The current view of chai in the US, especially in coffee shops, seems to be a sweet and creamy drink with a few spices thrown in for a mild flavor. It can be served hot or cold. This is very different from its intended use in India.
Another difference I have noticed is that the term “Yogi Tea” is often used for chai that is a bit spicier and drunk for therapeutic reasons while the beverage known as “chai” is often sipped for enjoyment and tends to be more on the sweet and creamy side.
Spices are a way of life in India. Cumin, black pepper, ginger, cinnamon, fennel… the list goes on. While these lend a delicious flavor to the food and drink, there is a deeper reason for their use.
Many traditional forms of healthcare view proper digestion as the key to health. The Ayurvedic system from India is no exception. Their view is that when a proper diet (anabolic – nourishing) is thoroughly digested (metabolic – transforming) with the waste products sufficiently eliminated (catabolic – breaking down), balance and health are the result.
Where does chai fit into this framework? For proper digestion to occur, the fire element must be strong enough. The primary characteristic of fire is transformation; like a log being broken down into ash or dough changing into a loaf of bread.
The purpose for a quality cup of chai is to nourish the digestive fire with spices and to ensure that heavier foods such as dairy products or meats are properly transformed.
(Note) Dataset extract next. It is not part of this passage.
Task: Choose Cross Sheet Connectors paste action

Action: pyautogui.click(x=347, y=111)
This is why it is traditionally served with, or just after, a meal in Indian restaurants. Some common spices used in chai include black pepper, ginger, cinnamon, fennel, nutmeg, cardamom and cloves. While black tea is common, it is definitely not required. I think the flavor is much better without it.
Using chai in this way means it should not be overloaded with either sweeteners or milk, although a light touch with either is fine.
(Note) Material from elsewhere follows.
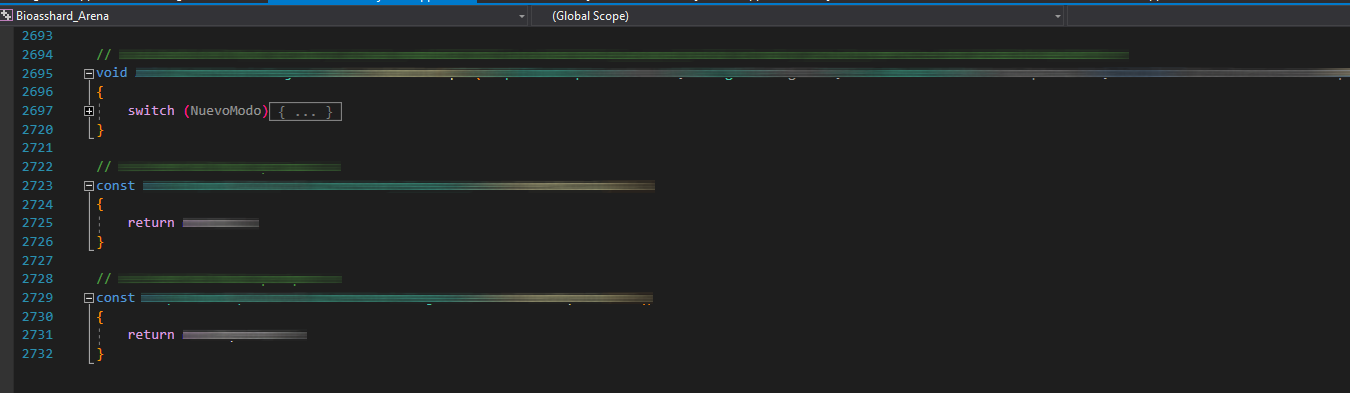Click the return keyword on line 2731

(x=151, y=335)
As a real cup of chai increases the digestive fire, it is not helpful for people who already have too much heat in their digestive system. This includes folks with heartburn, inflammation, hyperacidity, gastric reflux or even ulcers.
When is chai most appropriate to drink? After a large meal or eating foods that have a heavy nature such as animal products: cheese, eggs and meat. It is almost always helpful for people with colder, weaker digestion. This is especially true for people who have a dominant kapha dosha (endomorph) in the Ayurvedic system. Vata people benefit with a bit of milk and sweetener added.
There are many options and recipes floating around and everyone has their favorite version. The recipe given here is a good place to start; experimentation is encouraged.
1 quart simmering water
1/4 tsp fresh ground black pepper
1 level TBSP cardamom seeds
3 sticks of cinnamon
2 slices of fresh peeled ginger
Simmer covered for 20 minutes. Turn off heat and steep an additional 20 minutes. A light touch of milk or sweetener of choice can be added although I find this spicy brew delicious as is.
The flavor, aroma and therapeutic effects come from the volatile essential oils in the spices. As these evaporate readily when heated, it is important to keep the pot covered at all times and not to simmer too long. It is also essential to use fresh spices rather than the jars of powder found in a mainstream supermarket.